You are a much braver girl than me. There is NO WAY I would have agreed to that adventure, and as soon as the snake appeared, I would have been hauling butt out of those woods at lightning speed. Yikes!

19

I feel like something muct be wrong with me because instead of being worried that my best friend would be dead at the close of the story- I am more concerned with wanting to know how fast you were going when you got pulled over!
What was the posted speed and what were you clocked at?
Is that sad?
Sorry jes- but if it is ANY consolation- I know you aren't dead because you are posting!

20

Poor Jes. What you SHOULD have done when you got pulled over in Krebs, Oklahoma, is gone to the Isle of Capris -- the greatest Italian restaurant you can find in Oklahoma (and I'm very tempted to say the South in general).

Krebs is a little Italian community (not far from where my mom lives, actually), and it's well known for it's fabulous restaurants. Even Jay Leno has eaten there!

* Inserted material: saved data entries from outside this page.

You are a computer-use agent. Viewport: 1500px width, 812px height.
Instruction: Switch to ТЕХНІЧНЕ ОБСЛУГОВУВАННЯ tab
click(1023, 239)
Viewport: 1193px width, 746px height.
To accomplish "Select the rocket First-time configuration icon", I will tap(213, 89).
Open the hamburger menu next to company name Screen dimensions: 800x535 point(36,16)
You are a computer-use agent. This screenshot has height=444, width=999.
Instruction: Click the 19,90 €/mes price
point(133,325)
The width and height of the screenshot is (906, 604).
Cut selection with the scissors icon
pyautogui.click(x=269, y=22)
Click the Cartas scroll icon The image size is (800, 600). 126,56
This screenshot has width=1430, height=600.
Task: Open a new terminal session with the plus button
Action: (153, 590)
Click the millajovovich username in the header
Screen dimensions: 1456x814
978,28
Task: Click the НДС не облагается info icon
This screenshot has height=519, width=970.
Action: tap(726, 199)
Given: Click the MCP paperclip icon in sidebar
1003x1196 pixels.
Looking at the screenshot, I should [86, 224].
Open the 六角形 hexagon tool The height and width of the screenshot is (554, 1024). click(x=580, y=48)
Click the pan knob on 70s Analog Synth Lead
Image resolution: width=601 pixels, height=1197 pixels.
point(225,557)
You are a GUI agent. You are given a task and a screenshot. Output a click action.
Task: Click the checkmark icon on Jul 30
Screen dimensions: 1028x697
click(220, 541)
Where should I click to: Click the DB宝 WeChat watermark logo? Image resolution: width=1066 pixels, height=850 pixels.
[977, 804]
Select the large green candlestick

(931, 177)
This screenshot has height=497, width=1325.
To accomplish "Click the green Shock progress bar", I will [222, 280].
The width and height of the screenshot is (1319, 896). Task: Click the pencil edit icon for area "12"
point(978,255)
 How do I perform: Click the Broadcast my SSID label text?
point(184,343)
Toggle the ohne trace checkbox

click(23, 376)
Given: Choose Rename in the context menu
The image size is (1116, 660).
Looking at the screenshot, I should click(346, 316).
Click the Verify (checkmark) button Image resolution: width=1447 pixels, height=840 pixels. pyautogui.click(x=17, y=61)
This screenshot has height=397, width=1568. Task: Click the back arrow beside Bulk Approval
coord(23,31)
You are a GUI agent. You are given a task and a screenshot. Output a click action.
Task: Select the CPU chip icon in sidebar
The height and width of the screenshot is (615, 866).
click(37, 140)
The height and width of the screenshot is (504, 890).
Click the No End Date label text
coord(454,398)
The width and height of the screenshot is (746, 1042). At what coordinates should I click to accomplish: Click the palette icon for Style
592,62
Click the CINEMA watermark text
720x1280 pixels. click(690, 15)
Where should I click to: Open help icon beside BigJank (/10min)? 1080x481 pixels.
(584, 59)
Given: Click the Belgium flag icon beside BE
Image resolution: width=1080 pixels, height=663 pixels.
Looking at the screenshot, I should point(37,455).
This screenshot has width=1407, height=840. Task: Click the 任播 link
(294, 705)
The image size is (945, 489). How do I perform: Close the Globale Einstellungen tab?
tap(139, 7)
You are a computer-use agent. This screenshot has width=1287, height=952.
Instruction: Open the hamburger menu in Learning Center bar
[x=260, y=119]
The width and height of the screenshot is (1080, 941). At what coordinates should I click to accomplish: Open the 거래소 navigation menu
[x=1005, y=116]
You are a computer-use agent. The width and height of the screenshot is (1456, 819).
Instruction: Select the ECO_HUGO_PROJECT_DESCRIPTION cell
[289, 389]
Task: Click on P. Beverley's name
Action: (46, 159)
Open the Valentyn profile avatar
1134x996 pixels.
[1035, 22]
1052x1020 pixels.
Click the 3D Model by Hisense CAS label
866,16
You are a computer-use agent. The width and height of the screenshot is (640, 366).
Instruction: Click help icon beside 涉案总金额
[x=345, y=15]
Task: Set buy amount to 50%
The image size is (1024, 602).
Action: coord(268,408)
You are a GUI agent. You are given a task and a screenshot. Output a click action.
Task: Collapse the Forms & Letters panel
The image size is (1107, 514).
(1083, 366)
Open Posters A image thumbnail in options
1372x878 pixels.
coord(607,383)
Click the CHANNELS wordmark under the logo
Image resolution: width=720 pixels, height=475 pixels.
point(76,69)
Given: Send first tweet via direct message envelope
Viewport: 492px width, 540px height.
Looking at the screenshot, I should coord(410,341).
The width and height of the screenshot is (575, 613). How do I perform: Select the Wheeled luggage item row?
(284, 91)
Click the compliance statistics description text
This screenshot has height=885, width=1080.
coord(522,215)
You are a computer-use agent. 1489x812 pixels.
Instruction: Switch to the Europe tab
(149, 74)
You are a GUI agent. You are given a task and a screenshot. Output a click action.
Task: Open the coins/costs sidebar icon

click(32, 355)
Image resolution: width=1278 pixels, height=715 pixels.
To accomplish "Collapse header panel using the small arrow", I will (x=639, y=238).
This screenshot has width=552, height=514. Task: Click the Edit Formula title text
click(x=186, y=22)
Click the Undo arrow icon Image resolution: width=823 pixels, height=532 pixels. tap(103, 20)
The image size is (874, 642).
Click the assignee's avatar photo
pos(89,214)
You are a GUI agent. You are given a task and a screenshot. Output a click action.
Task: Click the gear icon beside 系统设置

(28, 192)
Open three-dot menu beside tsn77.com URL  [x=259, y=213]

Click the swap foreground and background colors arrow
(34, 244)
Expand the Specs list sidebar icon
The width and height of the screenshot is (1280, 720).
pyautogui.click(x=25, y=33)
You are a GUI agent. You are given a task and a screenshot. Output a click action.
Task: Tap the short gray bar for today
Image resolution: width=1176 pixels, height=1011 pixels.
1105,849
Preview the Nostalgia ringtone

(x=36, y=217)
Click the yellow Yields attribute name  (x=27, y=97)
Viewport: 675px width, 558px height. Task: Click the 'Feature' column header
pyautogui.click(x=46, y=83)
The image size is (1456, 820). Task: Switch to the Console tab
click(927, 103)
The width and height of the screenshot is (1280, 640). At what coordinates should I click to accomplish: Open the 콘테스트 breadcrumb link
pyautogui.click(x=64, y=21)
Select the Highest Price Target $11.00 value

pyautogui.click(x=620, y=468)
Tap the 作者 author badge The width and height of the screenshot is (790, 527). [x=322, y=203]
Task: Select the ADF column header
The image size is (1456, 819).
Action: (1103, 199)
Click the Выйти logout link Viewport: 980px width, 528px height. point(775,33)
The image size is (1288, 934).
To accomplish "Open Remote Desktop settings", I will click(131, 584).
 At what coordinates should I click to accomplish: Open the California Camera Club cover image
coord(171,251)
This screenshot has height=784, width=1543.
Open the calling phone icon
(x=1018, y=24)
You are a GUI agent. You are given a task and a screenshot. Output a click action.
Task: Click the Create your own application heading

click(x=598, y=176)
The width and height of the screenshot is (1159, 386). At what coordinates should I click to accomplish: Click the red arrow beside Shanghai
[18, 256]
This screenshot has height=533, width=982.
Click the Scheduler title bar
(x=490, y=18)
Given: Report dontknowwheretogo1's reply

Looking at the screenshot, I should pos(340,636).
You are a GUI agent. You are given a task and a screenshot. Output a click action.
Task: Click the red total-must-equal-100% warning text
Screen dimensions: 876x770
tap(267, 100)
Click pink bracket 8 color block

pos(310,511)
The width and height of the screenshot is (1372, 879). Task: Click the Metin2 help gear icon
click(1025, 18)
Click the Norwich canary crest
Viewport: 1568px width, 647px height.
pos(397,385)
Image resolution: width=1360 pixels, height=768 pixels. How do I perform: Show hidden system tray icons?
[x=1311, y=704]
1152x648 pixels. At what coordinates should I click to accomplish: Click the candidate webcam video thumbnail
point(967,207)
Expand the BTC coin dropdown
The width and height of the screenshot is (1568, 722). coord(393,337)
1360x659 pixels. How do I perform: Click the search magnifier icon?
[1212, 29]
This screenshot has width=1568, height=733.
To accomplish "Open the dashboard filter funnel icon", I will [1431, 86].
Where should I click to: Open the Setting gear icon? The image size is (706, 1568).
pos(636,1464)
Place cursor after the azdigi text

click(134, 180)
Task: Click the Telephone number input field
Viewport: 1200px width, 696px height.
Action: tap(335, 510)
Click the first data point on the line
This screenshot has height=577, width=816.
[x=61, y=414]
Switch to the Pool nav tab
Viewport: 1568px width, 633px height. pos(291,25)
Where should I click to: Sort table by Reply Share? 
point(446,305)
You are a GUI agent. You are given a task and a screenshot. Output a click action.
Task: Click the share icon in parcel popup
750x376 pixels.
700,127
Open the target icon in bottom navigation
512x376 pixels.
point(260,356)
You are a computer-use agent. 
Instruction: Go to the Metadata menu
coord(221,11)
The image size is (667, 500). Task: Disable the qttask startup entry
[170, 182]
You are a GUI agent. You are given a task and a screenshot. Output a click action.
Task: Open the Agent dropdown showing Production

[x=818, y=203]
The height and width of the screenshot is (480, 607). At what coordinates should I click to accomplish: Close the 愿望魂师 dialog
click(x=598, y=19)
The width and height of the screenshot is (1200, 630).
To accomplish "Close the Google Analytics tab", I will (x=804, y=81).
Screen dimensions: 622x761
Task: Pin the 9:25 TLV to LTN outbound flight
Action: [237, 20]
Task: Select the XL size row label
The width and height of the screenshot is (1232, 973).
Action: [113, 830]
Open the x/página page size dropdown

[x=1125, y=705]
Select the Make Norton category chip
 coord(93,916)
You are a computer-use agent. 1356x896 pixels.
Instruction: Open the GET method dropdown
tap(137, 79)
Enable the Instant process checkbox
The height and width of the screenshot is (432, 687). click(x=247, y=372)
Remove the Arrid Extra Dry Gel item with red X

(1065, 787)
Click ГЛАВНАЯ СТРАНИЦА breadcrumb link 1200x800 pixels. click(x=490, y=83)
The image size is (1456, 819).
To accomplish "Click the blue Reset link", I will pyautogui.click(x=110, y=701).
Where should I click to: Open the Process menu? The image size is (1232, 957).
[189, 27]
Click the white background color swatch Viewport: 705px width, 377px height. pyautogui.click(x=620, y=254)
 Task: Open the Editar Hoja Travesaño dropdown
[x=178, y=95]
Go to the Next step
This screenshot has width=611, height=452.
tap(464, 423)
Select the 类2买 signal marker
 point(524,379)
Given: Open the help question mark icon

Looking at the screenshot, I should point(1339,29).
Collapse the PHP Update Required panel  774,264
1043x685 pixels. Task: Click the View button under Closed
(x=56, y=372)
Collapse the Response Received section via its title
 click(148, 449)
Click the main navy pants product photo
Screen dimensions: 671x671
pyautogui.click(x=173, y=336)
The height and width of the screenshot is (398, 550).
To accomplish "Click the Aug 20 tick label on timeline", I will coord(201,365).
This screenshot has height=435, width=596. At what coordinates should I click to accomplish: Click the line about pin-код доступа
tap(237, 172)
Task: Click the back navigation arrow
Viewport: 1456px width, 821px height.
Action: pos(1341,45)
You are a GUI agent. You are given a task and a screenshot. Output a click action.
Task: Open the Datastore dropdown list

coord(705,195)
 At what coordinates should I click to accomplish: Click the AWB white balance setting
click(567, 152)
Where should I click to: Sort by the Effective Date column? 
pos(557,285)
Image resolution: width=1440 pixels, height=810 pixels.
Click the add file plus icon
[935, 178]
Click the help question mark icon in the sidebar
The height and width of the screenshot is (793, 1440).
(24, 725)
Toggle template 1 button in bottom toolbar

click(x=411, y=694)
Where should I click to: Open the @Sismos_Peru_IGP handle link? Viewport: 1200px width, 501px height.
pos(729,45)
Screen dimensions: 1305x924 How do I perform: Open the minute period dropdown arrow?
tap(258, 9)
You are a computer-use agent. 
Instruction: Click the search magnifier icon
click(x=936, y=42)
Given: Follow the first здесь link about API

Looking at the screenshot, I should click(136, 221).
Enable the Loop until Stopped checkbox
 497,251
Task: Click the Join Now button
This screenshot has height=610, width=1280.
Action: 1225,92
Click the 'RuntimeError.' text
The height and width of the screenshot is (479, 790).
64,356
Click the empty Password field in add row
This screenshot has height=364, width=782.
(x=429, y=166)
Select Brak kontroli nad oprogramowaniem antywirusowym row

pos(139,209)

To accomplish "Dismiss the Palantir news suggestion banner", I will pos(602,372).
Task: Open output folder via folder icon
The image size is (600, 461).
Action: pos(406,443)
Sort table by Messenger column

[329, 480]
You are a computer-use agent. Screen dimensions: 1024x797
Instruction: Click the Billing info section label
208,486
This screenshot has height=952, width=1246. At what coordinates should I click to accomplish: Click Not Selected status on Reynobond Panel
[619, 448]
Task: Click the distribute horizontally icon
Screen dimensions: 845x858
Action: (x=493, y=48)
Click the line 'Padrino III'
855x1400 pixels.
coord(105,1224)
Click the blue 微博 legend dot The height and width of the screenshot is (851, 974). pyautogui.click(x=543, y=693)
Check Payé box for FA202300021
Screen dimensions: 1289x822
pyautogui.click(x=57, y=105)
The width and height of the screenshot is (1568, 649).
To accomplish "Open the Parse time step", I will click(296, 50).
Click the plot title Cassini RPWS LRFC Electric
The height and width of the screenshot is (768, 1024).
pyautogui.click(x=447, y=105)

If only you had known, your trip could have been saved. So close!

21

beyonka: we were clocked going 56 in a 45. We didn't KNOW it was 45 until we went over the hill (how convenient that the sign was posted over the hill, where you couldn't see it until it was too late).

22

Hey, at least you weren't on a plane... with snakes...

23

EDDIE - Snakes on a plane - NOOOOOOOOOOOOOOOOOOOOOOOOOOOOOOOOOOOOOOOOOO

24

Copperhead snake? Yikes! All we have is Gartner snakes up here. Non poisonous.

Reason number 4295 that I am not moving out of Minnesota.